## Work instructions
Starting at the line that contains "This screenshot has height=727, width=1280." and stopping after the line that contains "Given: Click the Adobe Acrobat extension icon", transcribe the listing below exactly; do not include any pictures.

## Records provided
- - - - -
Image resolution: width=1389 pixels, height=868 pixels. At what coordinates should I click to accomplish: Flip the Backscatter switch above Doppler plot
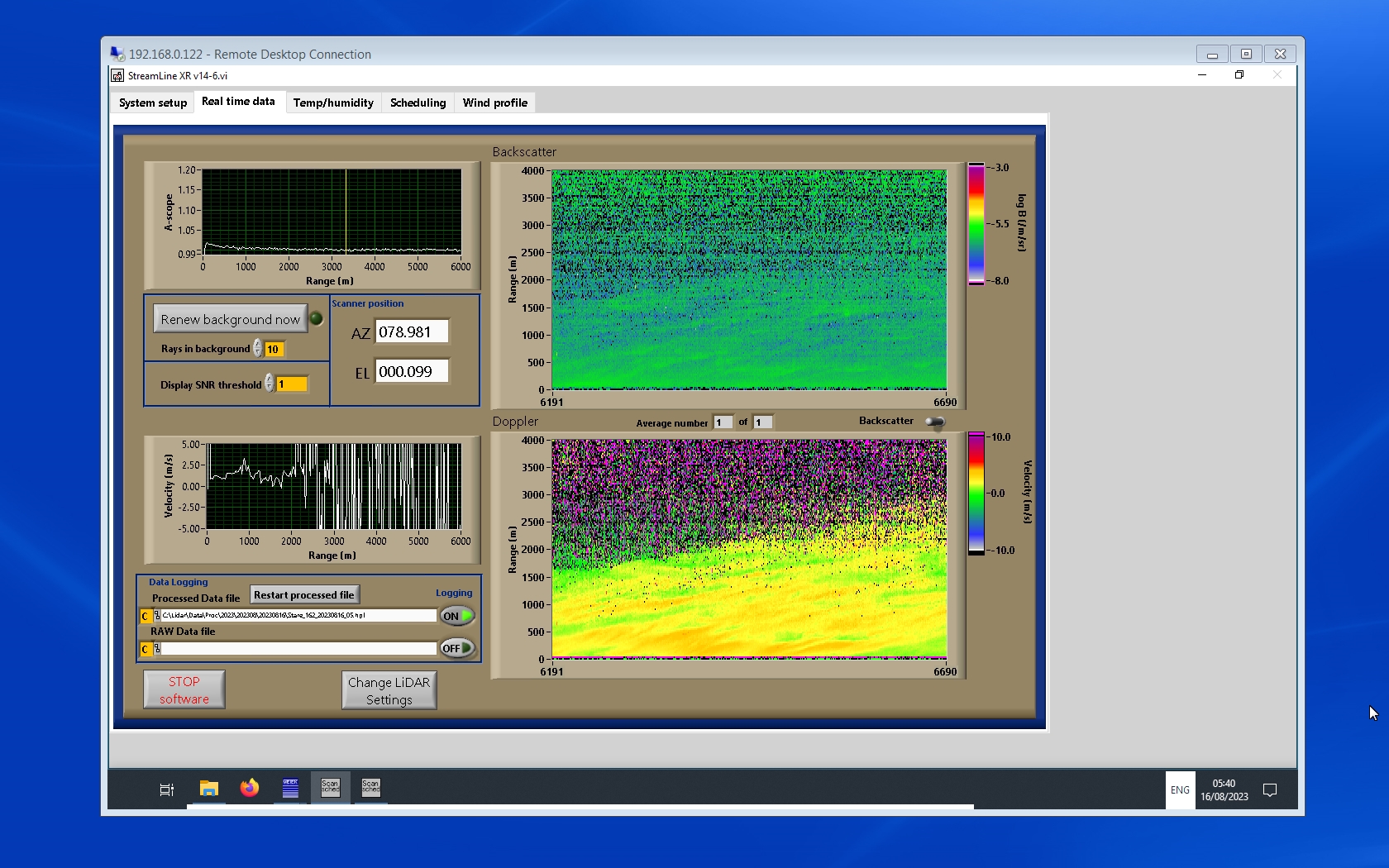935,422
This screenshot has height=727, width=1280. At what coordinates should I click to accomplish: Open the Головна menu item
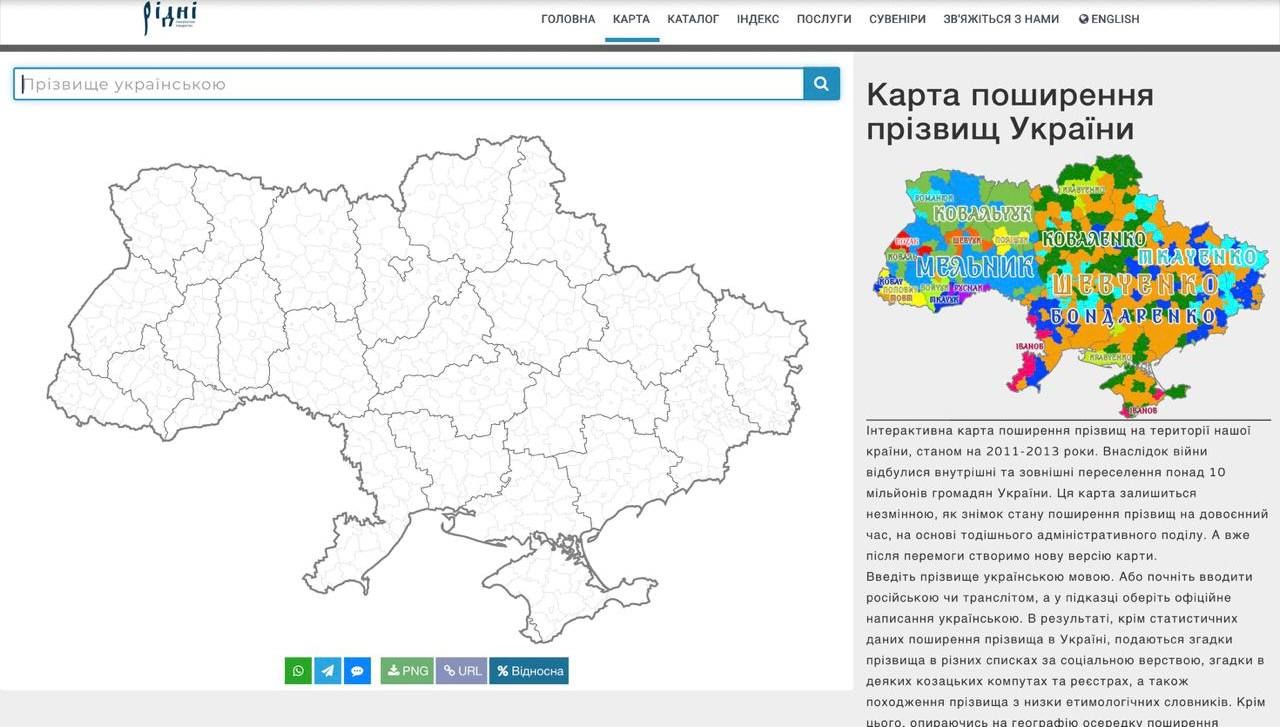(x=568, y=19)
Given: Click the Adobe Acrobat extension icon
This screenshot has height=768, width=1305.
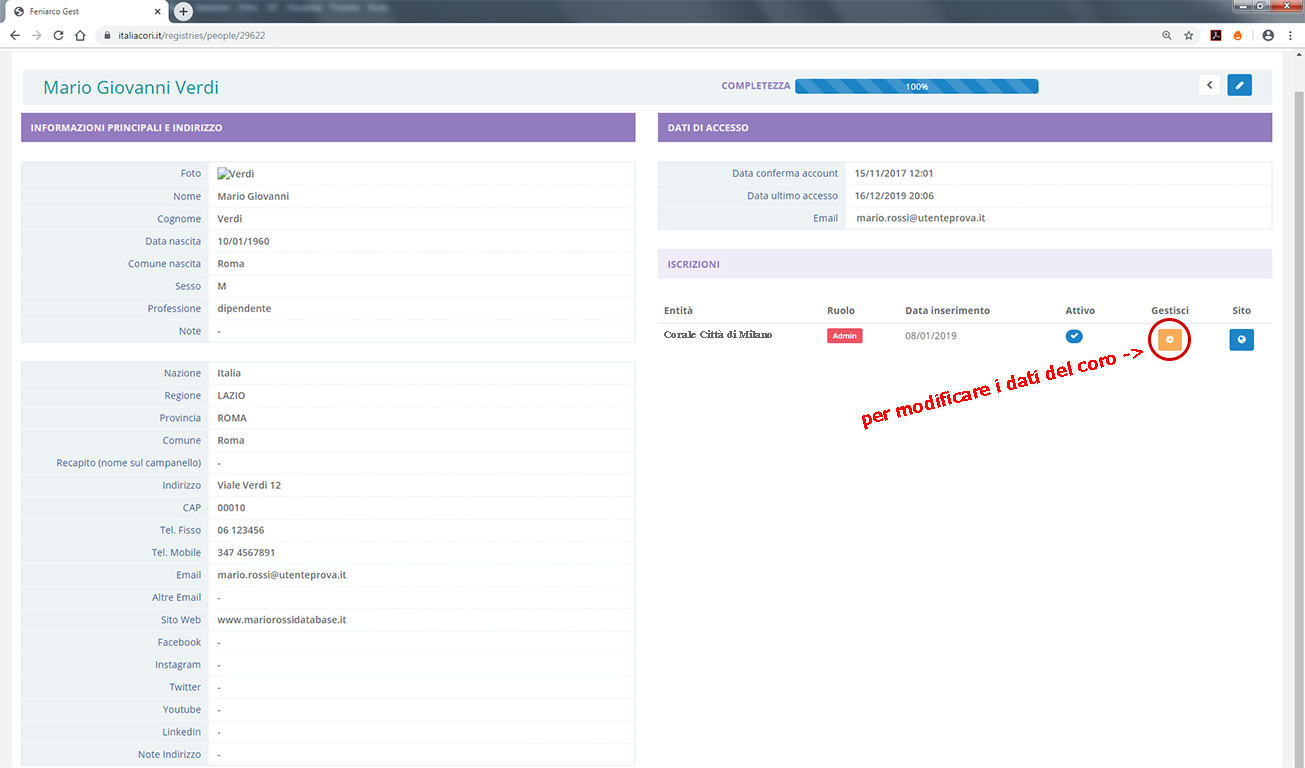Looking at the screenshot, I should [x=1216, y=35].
- - - - -
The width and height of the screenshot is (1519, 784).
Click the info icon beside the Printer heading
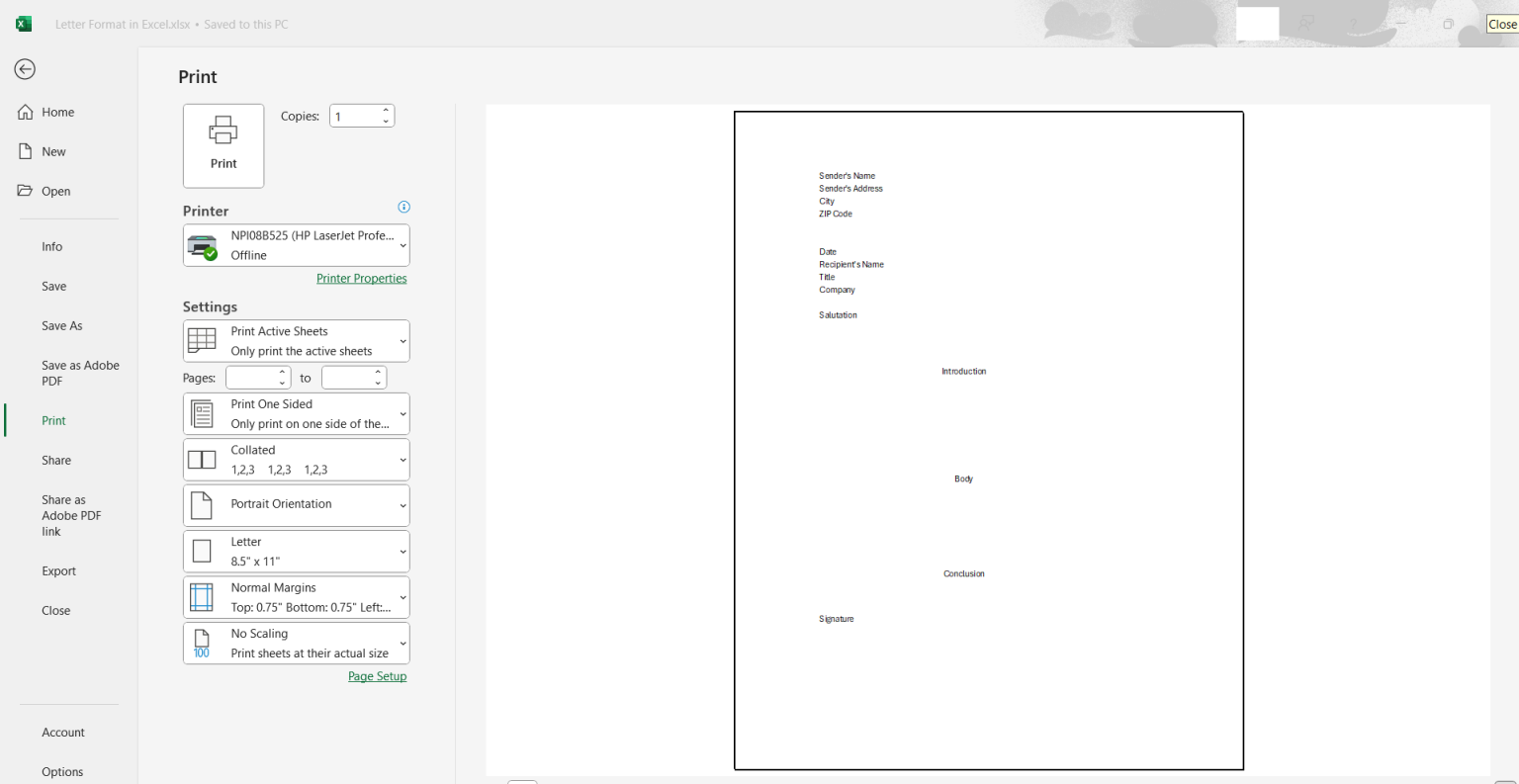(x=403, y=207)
- - - - -
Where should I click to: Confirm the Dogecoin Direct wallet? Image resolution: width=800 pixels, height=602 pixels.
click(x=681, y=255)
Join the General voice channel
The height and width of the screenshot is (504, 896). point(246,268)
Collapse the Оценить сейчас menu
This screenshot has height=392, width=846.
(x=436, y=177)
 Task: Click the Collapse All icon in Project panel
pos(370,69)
- - - - -
## Result
This screenshot has height=727, width=1280. At what coordinates should I click to accomplish: Open the Головна menu item
(x=568, y=19)
Given: Click the Adobe Acrobat extension icon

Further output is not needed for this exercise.